Раздел доклада, посвященный организационной, кадровой работе, нес в себе глубочайший смысл. Сталинская формула «кадры решают все» не забыта и в наши дни. Однако подзабыто окрашенное юмором бичевание вождем пороков в этой сфере. Слово — товарищу Сталину:

«Я имею в виду тип болтунов, я сказал бы, честных болтунов (смех)… не способных руководить, не способных что-либо организовать. У меня… была беседа с одним таким товарищем, очень уважаемым товарищем, но неисправимым болтуном, способным потопить в болтовне любое живое дело. Вот она, эта беседа.

Я: Как у вас обстоит дело с севом?

Он: С севом, товарищ Сталин? Мы мобилизовались. (Смех.)

Я: Ну, и что же?

Он: Мы поставили вопрос ребром. (Смех.)

Я: Ну, а дальше как?

Он: У нас есть перелом, товарищ Сталин, скоро будет перелом. (Смех.)

Я: А все-таки?

Он: У нас намечаются сдвиги. (Смех.)

Я: Ну, а все-таки, как у вас с севом?

Он: С севом у нас пока ничего не выходит, товарищ Сталин. (Общий хохот.)

Вот вам физиономия болтуна. Они мобилизовались, поставили вопрос ребром, у них и перелом, и сдвиги, а дело не двигается с места.

Точь-в-точь так, как охарактеризовал недавно один украинский рабочий состояние одной организации, когда его спросили о наличии линии в этой организации: „Что же, …линия, конечно, есть, только работы не видно“». (Общий смех.)

21

Растормошить и рассмешить своими образными сравнениями Сталин мог кого угодно. Даже такого чопорного и воспитанного в классических традициях европейской дипломатии человека, как лорд-хранитель печати Великобритании А. Иден — будущий министр иностранных дел и премьер-министр.

Тот, однако, являлся одним из высших сановников государства уже тогда, когда в 1935 г. прибыл в нашу страну, чтобы прозондировать намерения советского правительства в отношении усиливающейся нацистской Германии. С одной стороны, западные «демократии» вскормили и поддерживали фашистов. С другой — побаивались их.

Сталин разъяснил Идену последние мирные инициативы СССР. Мы не можем удовлетвориться лишь договорами о ненападении, сказал он, потому что такой договор легко разорвать; для обеспечения мира нужна более реальная гарантия, т. е. необходим Восточный пакт о взаимной помощи. В записи беседы далее говорится:

«…В чем заключается существо такого пакта? Вот нас здесь в комнате шесть человек. Представьте, что между нами существует пакт взаимной помощи и представьте, например, что т. Майский захотел бы на кого-нибудь из нас напасть[9]. Что получилось бы? Мы все общими усилиями побили бы т. Майского.

Сталин (шутливо): Поэтому-то т. Майский и ведет сейчас себя скромно.

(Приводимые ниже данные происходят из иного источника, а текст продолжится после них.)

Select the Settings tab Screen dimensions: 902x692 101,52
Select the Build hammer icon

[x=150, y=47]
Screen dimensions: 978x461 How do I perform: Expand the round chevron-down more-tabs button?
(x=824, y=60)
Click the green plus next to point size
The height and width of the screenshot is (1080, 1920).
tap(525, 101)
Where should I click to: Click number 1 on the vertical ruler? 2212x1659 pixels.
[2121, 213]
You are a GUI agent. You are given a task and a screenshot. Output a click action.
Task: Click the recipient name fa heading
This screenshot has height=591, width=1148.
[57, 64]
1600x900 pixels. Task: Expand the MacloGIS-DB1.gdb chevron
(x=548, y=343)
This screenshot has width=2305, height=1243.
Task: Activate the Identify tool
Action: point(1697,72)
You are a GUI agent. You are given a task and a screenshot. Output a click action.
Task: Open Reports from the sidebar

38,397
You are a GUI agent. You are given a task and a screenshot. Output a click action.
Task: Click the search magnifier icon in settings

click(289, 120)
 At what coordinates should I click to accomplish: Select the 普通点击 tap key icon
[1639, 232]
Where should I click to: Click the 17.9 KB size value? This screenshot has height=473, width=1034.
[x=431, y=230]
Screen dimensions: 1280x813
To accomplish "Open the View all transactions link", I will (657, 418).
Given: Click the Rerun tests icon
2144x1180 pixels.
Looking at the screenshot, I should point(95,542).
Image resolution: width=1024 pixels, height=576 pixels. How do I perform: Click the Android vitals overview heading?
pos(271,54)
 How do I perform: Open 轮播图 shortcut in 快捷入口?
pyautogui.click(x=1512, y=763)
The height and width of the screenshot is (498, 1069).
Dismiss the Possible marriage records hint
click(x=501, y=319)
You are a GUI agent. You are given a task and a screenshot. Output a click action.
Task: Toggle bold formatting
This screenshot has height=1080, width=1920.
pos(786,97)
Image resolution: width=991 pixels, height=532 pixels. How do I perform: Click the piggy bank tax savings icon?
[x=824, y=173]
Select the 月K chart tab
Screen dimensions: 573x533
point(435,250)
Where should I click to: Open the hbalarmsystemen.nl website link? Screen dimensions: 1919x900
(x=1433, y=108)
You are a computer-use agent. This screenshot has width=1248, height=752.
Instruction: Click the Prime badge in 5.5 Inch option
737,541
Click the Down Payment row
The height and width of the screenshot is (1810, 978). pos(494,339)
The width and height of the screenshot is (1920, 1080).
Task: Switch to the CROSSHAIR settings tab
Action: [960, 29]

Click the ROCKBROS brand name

Иден (рассмеявшись): Да, я очень хорошо понимаю вашу метафору».

22

В речи перед выпускниками академии Красной Армии, произнесенной в Кремлевском дворце 4 мая 1935 года, Сталин опять коснулся кадрового вопроса. Не преминув при этом поведать, хотя и о чисто житейской, но поучительной истории. Начал он с серьезного:

«Лозунг „кадры решают все“ требует, чтобы наши руководители проявляли самое заботливое отношение к нашим работникам… Ценить машины и рапортовать о том, сколько у нас имеется техники на заводах и фабриках, научились. Но я не знаю ни одного случая, когда бы с такой же охотой рапортовали о том, сколько людей мы вырастили… и как мы помогали людям в том, чтобы они росли и закалялись в работе».